Pixel coordinate grounding data
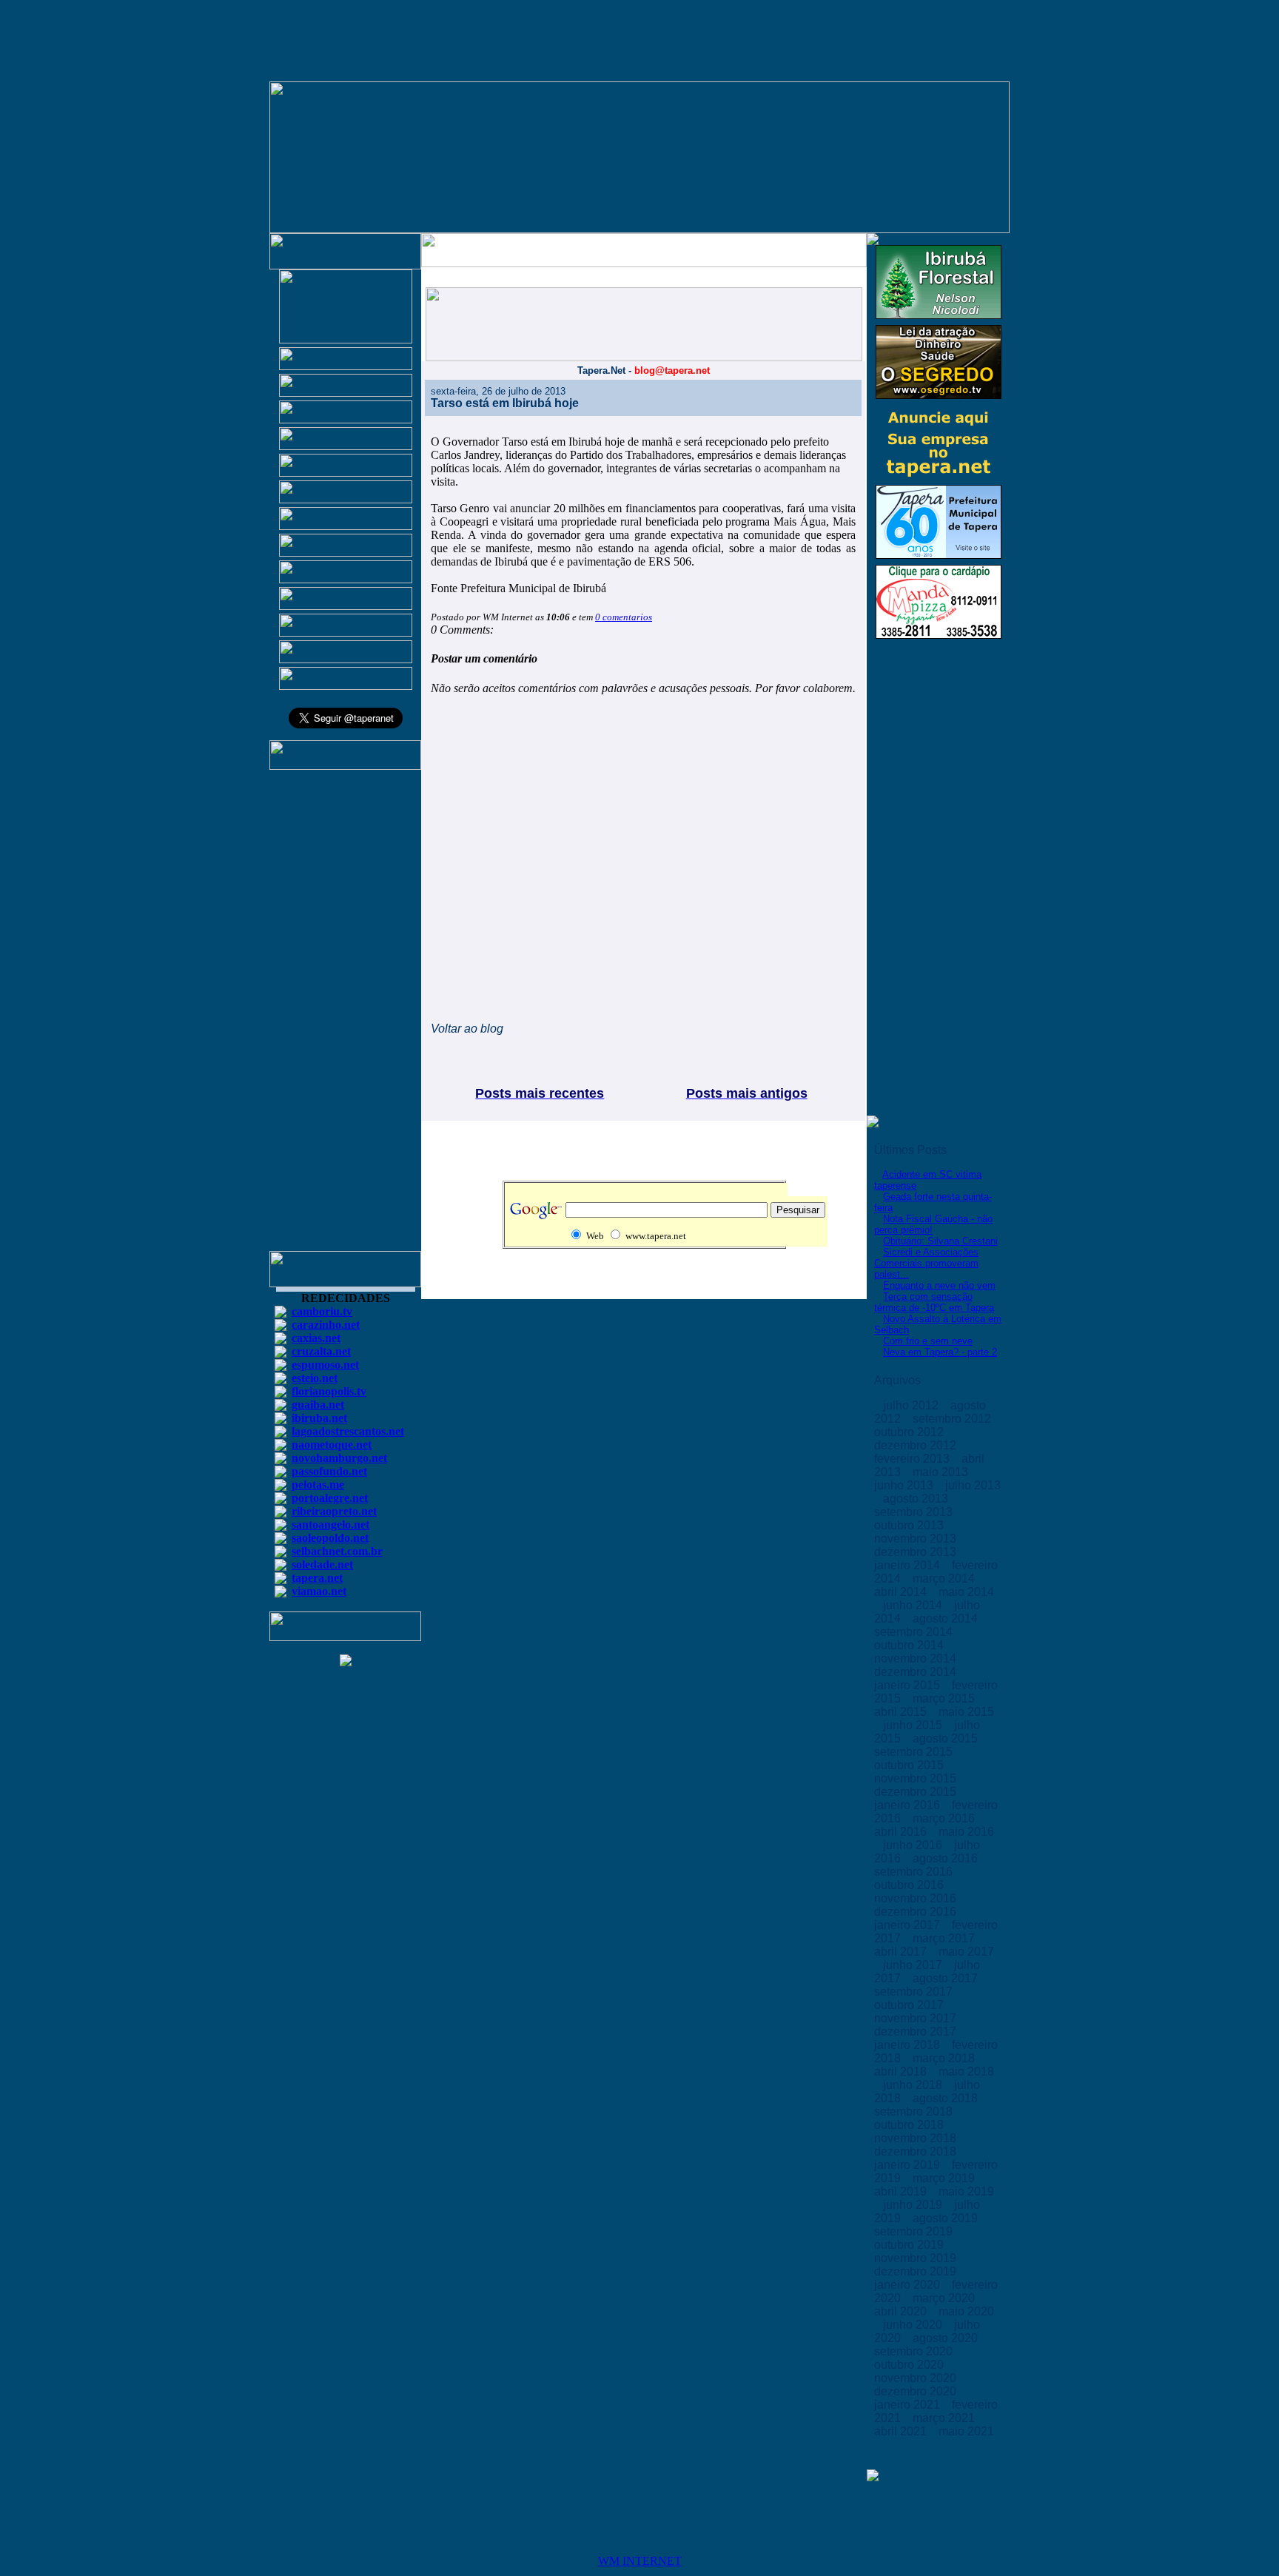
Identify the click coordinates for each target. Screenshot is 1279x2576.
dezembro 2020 (916, 2391)
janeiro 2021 (908, 2404)
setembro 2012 (953, 1418)
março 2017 (945, 1938)
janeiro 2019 (908, 2165)
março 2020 (945, 2298)
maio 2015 (966, 1711)
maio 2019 (966, 2191)
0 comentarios (623, 617)
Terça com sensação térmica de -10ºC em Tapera (934, 1302)
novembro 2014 (916, 1658)
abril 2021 (902, 2431)
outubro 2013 (910, 1525)
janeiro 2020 (908, 2284)
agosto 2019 (947, 2218)
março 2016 (945, 1818)
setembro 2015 (915, 1751)
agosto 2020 (947, 2338)
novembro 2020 (916, 2378)
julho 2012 (912, 1405)
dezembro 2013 (916, 1552)
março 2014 (945, 1578)
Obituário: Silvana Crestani (940, 1241)
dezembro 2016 (916, 1911)
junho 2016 (914, 1845)
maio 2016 (966, 1831)
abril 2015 (902, 1711)
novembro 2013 (916, 1538)
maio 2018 (966, 2071)
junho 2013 (905, 1485)
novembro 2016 (916, 1898)
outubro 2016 (910, 1885)
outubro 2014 (910, 1645)
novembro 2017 (916, 2018)
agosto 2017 (947, 1978)
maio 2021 (966, 2431)
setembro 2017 (915, 1991)
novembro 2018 (916, 2138)
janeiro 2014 (908, 1565)
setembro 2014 (915, 1632)
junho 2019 (914, 2204)
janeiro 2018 (908, 2045)
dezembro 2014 (916, 1672)
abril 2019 (902, 2191)
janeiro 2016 (908, 1805)
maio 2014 (966, 1592)
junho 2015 (914, 1725)
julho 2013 (973, 1485)
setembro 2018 (915, 2111)
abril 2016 (902, 1831)
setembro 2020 (915, 2351)
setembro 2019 (915, 2231)
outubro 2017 (910, 2005)
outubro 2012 (910, 1432)
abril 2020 (902, 2311)
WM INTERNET (640, 2561)
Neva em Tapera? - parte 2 (940, 1352)
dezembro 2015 (916, 1791)
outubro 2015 (910, 1765)
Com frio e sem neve (928, 1340)
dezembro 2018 (916, 2151)
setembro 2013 (915, 1512)
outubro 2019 (910, 2244)
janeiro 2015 (908, 1685)
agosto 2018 (947, 2098)
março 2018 (945, 2058)
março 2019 (945, 2178)
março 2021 (945, 2418)
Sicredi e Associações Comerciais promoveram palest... (926, 1263)
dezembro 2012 (916, 1445)
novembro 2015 (916, 1778)
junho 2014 (914, 1605)
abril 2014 (902, 1592)
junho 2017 (914, 1965)
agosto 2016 (947, 1858)
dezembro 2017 (916, 2031)
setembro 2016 (915, 1871)
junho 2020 (914, 2324)
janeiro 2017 (908, 1925)
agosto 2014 (947, 1618)
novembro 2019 (916, 2258)
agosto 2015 (947, 1738)
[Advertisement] (345, 1017)
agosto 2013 (917, 1498)
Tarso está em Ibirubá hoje (505, 403)
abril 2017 (902, 1951)
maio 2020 (966, 2311)
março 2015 (945, 1698)
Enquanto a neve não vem (939, 1285)
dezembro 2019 (916, 2271)
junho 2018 (914, 2085)
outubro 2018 (910, 2125)
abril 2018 (902, 2071)
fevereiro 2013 (913, 1458)
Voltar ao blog (467, 1028)
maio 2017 (966, 1951)
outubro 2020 (910, 2364)
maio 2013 (942, 1472)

Problem to work on | Return every record exactly, minus the pictures.

Exercise output |
Identify the click coordinates for each target. Screenshot is 1279x2576.
dezembro 2020 (916, 2391)
janeiro 2021 (908, 2404)
setembro 2012 (953, 1418)
março 2017 (945, 1938)
janeiro 2019 (908, 2165)
março 2020 (945, 2298)
maio 2015 (966, 1711)
maio 2019 (966, 2191)
0 comentarios (623, 617)
Terça com sensação térmica de -10ºC em Tapera (934, 1302)
novembro 2014 (916, 1658)
abril 2021 (902, 2431)
outubro 2013 (910, 1525)
janeiro 2020 (908, 2284)
agosto 2019 (947, 2218)
março 2016 (945, 1818)
setembro 2015 (915, 1751)
agosto 2020 (947, 2338)
novembro 2020 (916, 2378)
julho 2012 (912, 1405)
dezembro 2013 (916, 1552)
março 2014 (945, 1578)
Obituário: Silvana Crestani (940, 1241)
dezembro 2016 (916, 1911)
junho 2016 (914, 1845)
maio 2016 (966, 1831)
abril 2015 (902, 1711)
novembro 2013 (916, 1538)
maio 2018 (966, 2071)
junho 2013 (905, 1485)
novembro 2016 (916, 1898)
outubro 2016 (910, 1885)
outubro 2014 (910, 1645)
novembro 2017 (916, 2018)
agosto 2017 (947, 1978)
maio 2021 (966, 2431)
setembro 2017 (915, 1991)
novembro 2018 (916, 2138)
janeiro 2014 (908, 1565)
setembro 2014 (915, 1632)
junho 2019 (914, 2204)
janeiro 2018 (908, 2045)
dezembro 2014 (916, 1672)
abril 2019 (902, 2191)
janeiro 2016 (908, 1805)
maio 2014 (966, 1592)
junho 2015 (914, 1725)
julho 2013 (973, 1485)
setembro 2018 (915, 2111)
abril 2016 (902, 1831)
setembro 2020 (915, 2351)
setembro 2019 (915, 2231)
outubro 2017 (910, 2005)
outubro 2012 (910, 1432)
abril 2020 (902, 2311)
WM INTERNET (640, 2561)
Neva em Tapera? - parte 2 (940, 1352)
dezembro 2015 (916, 1791)
outubro 2015 (910, 1765)
Com frio e sem neve (928, 1340)
dezembro 2018 (916, 2151)
setembro 2013 (915, 1512)
outubro 2019 (910, 2244)
janeiro 2015 (908, 1685)
agosto 2018 (947, 2098)
março 2018 (945, 2058)
março 2019 (945, 2178)
março 2021 (945, 2418)
Sicredi e Associações Comerciais promoveram palest... (926, 1263)
dezembro 2012 (916, 1445)
novembro 2015 (916, 1778)
junho 2014 (914, 1605)
abril 2014 (902, 1592)
junho 2017 (914, 1965)
agosto 2016 (947, 1858)
dezembro 2017 (916, 2031)
setembro 2016 (915, 1871)
junho 2020 (914, 2324)
janeiro 2017 (908, 1925)
agosto 2014 (947, 1618)
novembro 2019 (916, 2258)
agosto 2015 (947, 1738)
[Advertisement] (345, 1017)
agosto 2013 (917, 1498)
Tarso está em Ibirubá hoje (505, 403)
abril 2017 (902, 1951)
maio 2020 (966, 2311)
março 2015 (945, 1698)
Enquanto a neve não vem (939, 1285)
dezembro 2019 (916, 2271)
junho 2018 (914, 2085)
outubro 2018 (910, 2125)
abril 2018 (902, 2071)
fevereiro 2013 (913, 1458)
Voltar ao blog (467, 1028)
maio 2017 (966, 1951)
outubro 2020 (910, 2364)
maio 2013 (942, 1472)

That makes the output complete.